Se eu fosse você, via ‘Freaky’

Se eu fosse você, via ‘Freaky’

Rodrigo Fonseca

11 de dezembro de 2020 | 14h19

Rodrigo Fonseca
Mesmo com o fechamento generalizado de salas, “Freaky: No Corpo de um Assassino”, produção de US$ 6 milhões já em cartaz no Brasil, virou um dos fenômenos populares da bilheteria americana neste 2020 de pandemia. Faturou US$ 13 milhões mesmo com uma restrição de circuito, fazendo jus à vocação para filmes de terror de tempos de crise financeira.

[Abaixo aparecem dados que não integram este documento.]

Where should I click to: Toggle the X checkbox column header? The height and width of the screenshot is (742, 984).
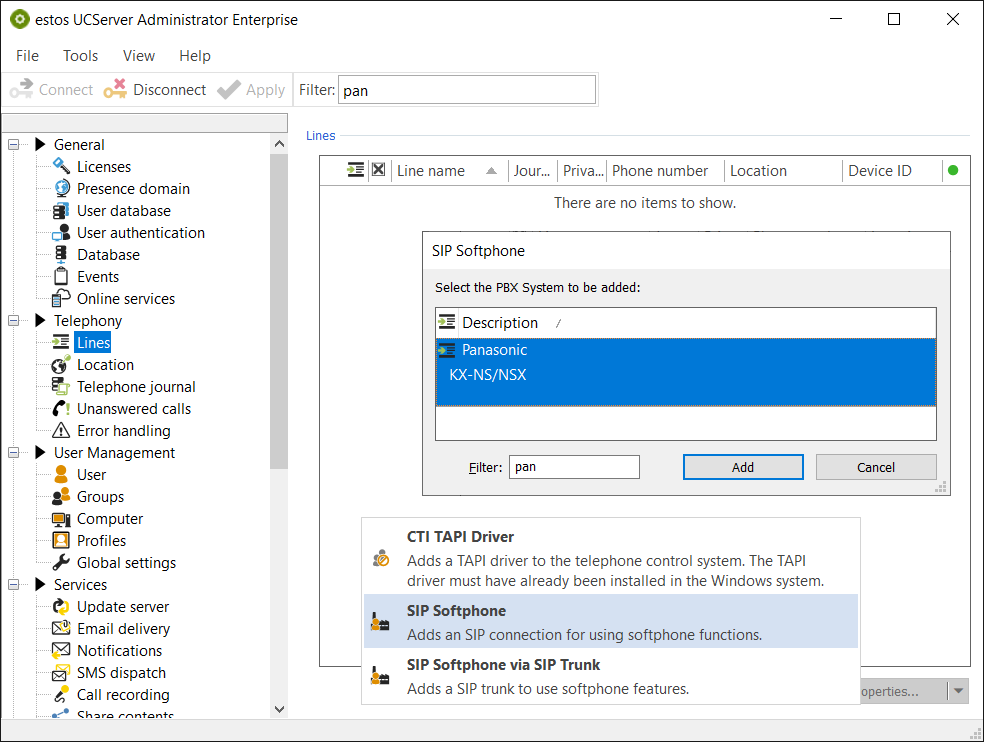378,170
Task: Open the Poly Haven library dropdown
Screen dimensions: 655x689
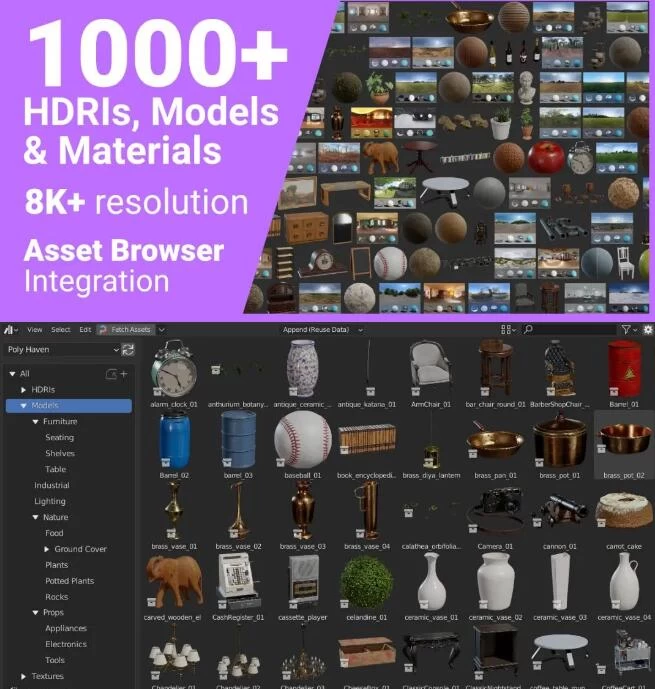Action: [62, 350]
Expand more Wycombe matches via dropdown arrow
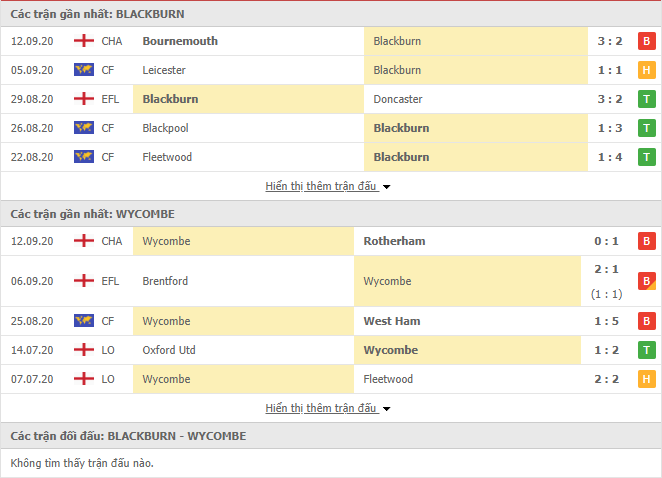662x478 pixels. point(386,409)
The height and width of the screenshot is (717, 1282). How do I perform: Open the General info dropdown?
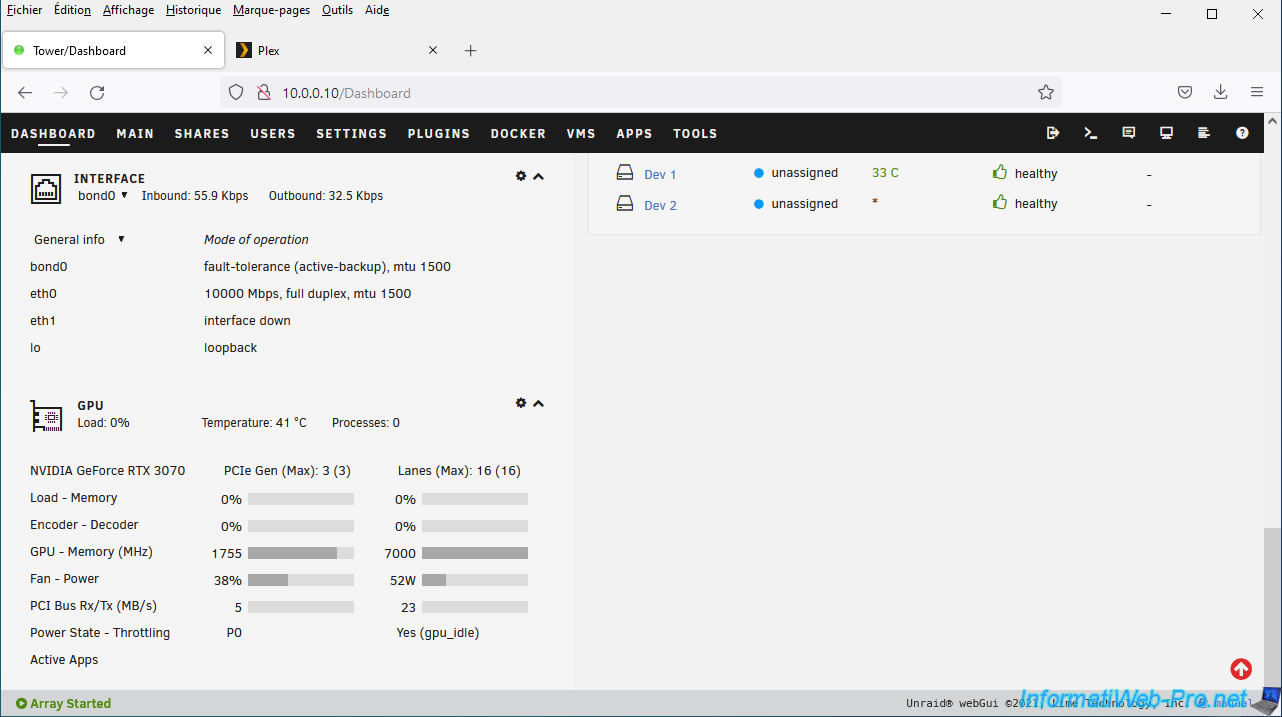(79, 240)
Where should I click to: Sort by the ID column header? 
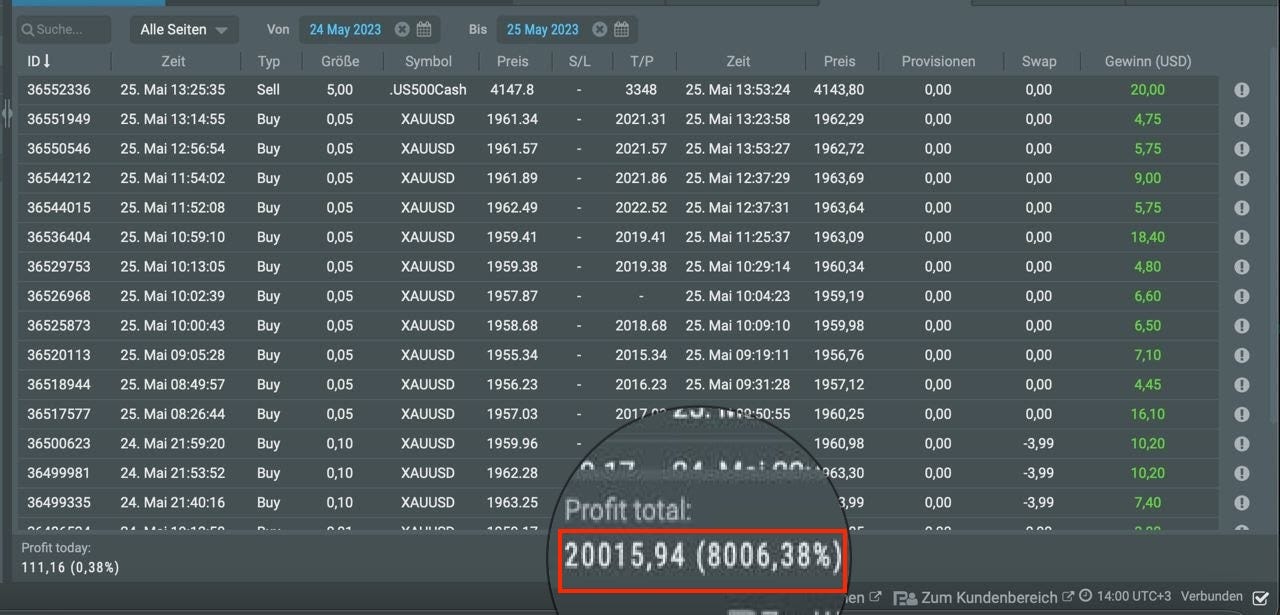pos(39,61)
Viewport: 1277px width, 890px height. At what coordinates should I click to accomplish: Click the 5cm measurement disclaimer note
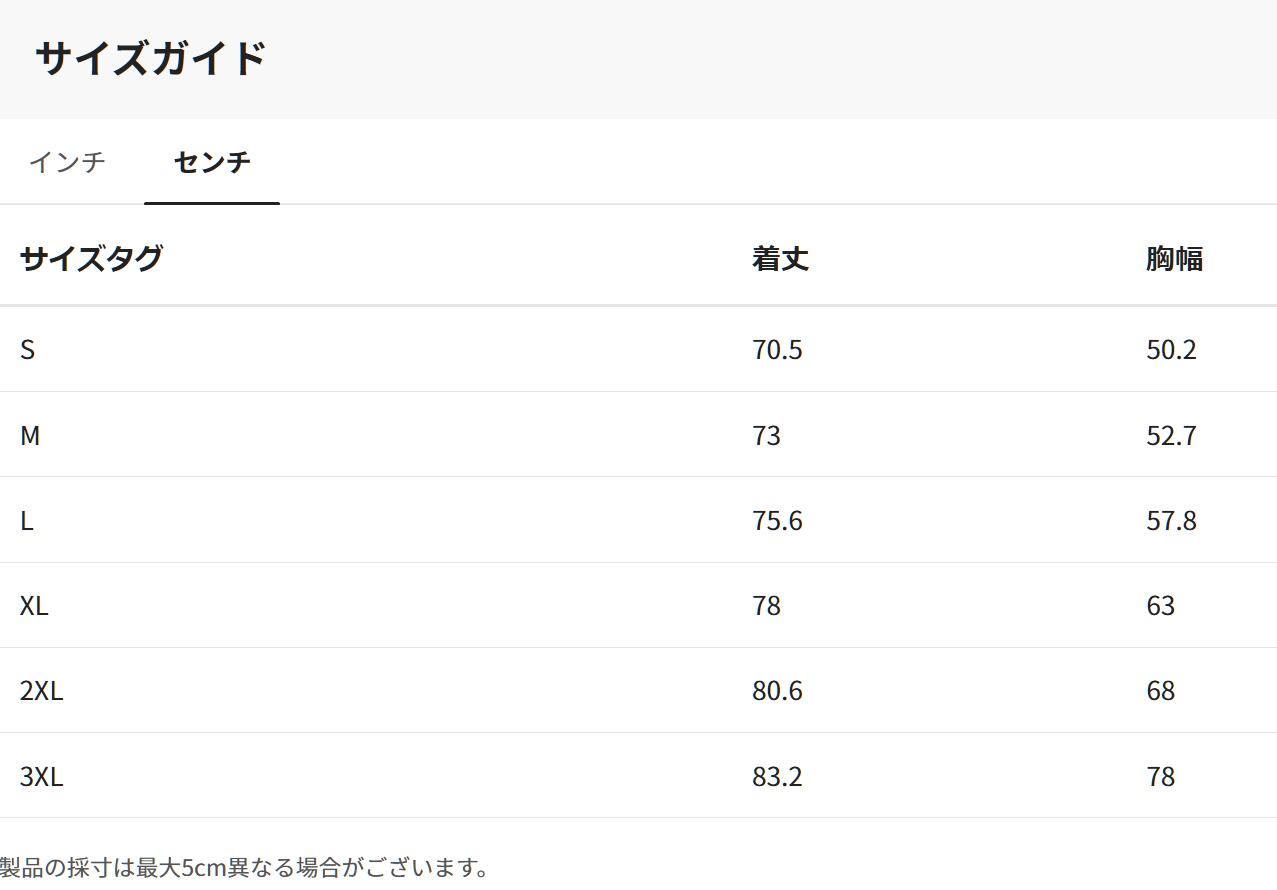click(x=245, y=867)
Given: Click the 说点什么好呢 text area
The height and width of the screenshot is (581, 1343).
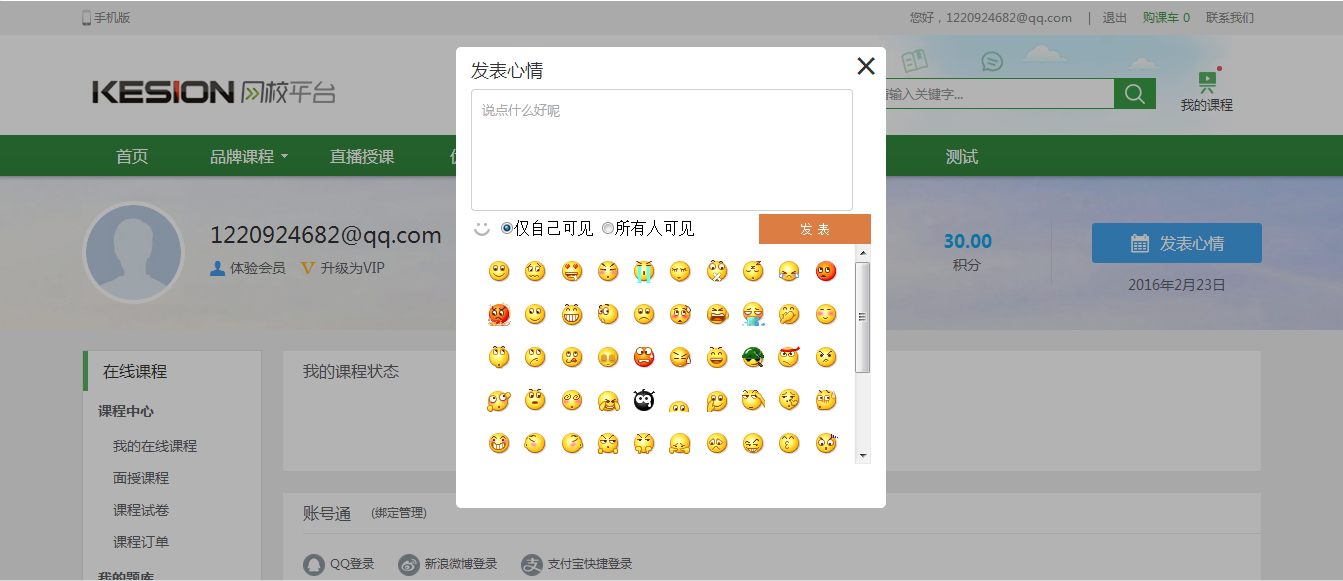Looking at the screenshot, I should click(x=661, y=150).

Trata-se de uma mescla de slasher movie, comédia e filme teen, apoiada no domínio (absurdo) que seu realizador, o californiano Christopher Landon, tem das cartilhas do horror, vide a franquia “A Morte Te Dá Parabéns” (2017-19). Filho de Michael Landon (1936-1991), o Liitle Joe de “Bonanza”, ele virou um ímã de bilheterias fartas em sua representação de personagens ligado a algum grau de orfandade. E há sempre um debate contra a homofobia em seus longas-metragens, conectados à reflexão de sua orientação homoafetiva. Neste novo filme, que escreveu em parceria com Michael Kennedy, o cineasta conta com uma jovem atriz de carisma GG, Kathryn Newton (a Abigail de “Big Little Lies”), no papel de uma estudante às voltas com um psicopata. Mas seu maior trunfo – fora sua cuidadosa relação com o colorido, na fotografia – é o talento de Vince Vaughn no papel do Jason de botequim Butcher, por aqui O Açougueiro de Blissfiled. Na trama, esse assassino (dublado aqui pelo dínamo da voz Alexandre Moreno) assassina quem cruza seu caminho usando lâminas diversas. Após um massacre em que utiliza uma garrafa como arma, ele rouba uma adaga de rituais de origem indígena asteca, chamada La Dola. Ao ferir Millie com esse fetiche de civilizações ancestrais das Américas, ele troca de consciência com a moça, tipo o que rola entre Glória Pires e Tony Ramos em “Se Eu Fosse Você” (2005). De corpo novo, parecendo uma adolescente, ele vai matar quem puder na escola da jovem. Esta, usando o corpanzil do ferrabrás, tem apenas 24 horas para desfazer o feitiço que amalgamou os dois. Exibido no Festival de Stiges, na Espanha, o longa se impõe como uma das gratas surpresas do ano, consagrando Landon como um perito em narrativas horroríficas. Merece destaque a presença de Alan Ruck, o Cameron de “Curtindo a Vida Adoidado” (1986), no papel de um professor sem nenhum tato com Millie.